In the context of the Leviathan, this gift is worth insisting on, for we are discussing one of the great literal describers of his age, a man who could observe a butterfly, say, for ten seconds and accurately recall the form and coloration of body and wing parts.
This man saw nothing of the Leviathan. Afterwards he had almost no impression, except a (needless) concern that the huge paddle wheels on its side were its only means of locomotion. So if his eyes were, as Melody Clutterbuck thought, “all about,” then what they were looking at was not to be found in the second-class promenade or saloon, not in the library, the games room, the dining room, or anywhere else he walked (one step at a time, no individual step in excess of twelve inches) as he tried to hide his arthritic pain from the beloved son the Lord had taken from him.
Oscar had left home in 1859. It was now 1865 and they had only met four times in the intervening years. These meetings had been more painful than either could bear, and not because the son had become a “sporting seat”—the father knew nothing of his source of income, imagining him supported by some Anglican mechanism—their disagreement had its roots in the most basic matters of theology. Yet every morning and every evening Theophilus had prayed for his son’s soul, that he might yet sit beside God on the Last Day, that they, mother, father, babes and Oscar, would all be reunited and stand in Glory amongst the Saints. These were not prayers said by rote, but new ones, every time, and anyone who happened to be walking up the long red path to Morley might be privy to the extraordinarily detailed information they contained.
The most intimate details of Theophilus’s sadness were discussed by everyone in Hennacombe, and yet th
ere was no one with whom he could talk about it himself. The Strattons were kind to him. They were poor, far poorer than he was. They brought him broth and pudding with raisins in it. But he could not discuss the matter with them. They would not stand beside God in the Happy Day.
A second cousin of Mrs Stratton’s held a post with the Church Missionary Society of London. That was how the Strattons knew that Oscar was to sail to New South Wales. It was they who brought Theophilus the news his anxious son had not yet summoned up the courage to deliver. Theophilus was miffed. It was worse than miffed. It was jealous. He bit the inside of his cheek and gnawed on his bottom lip until he broke the skin. He could not bear that they should invite him to accompany them on the train to farewell the boy.
God hath delivered me to the ungodly, and turned me over to the hands of the wicked.
Yet he must bear it. The Strattons were in error, but they were also kind. He must not be full of pride. He prayed to God to prevent him falling to “that sin which most often besets me.”

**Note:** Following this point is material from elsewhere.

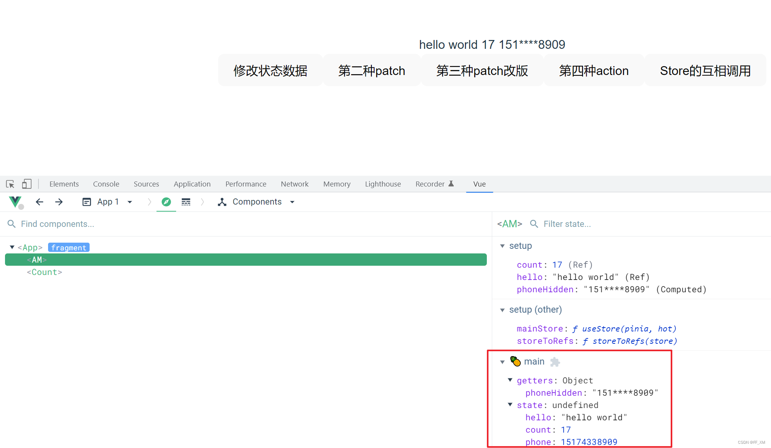Click the Components inspector node icon
The height and width of the screenshot is (448, 771).
pyautogui.click(x=222, y=202)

He shared a second-class carriage with them to Southampton. He shared their too-sweet-too-milky tea and felt himself deceitful. He fully intended to save his son, not from Australia but from the Anglican heresy. To this end he worked at his Bible. He wrapped himself in his greatcoat—the carriage was unheated—and while the train rattled over the long low bridge at Teignmouth, he ignored the pleasures of the view, the bare-legged women collecting out on the mud flats, the lovely lustrous sheen upon the wet earth, the misty blue-white sky. He knew all of the Bible by heart and if you wished to quote a verse to him he could continue from there, reciting until you bade him stop. But on this day, as the train rolled through Exmouth and Lyme Regis, he tore little strips of paper and made diminutive notes upon them. He used these pieces of paper as markers in his Bible, all in readiness for the prayer he would say over his son.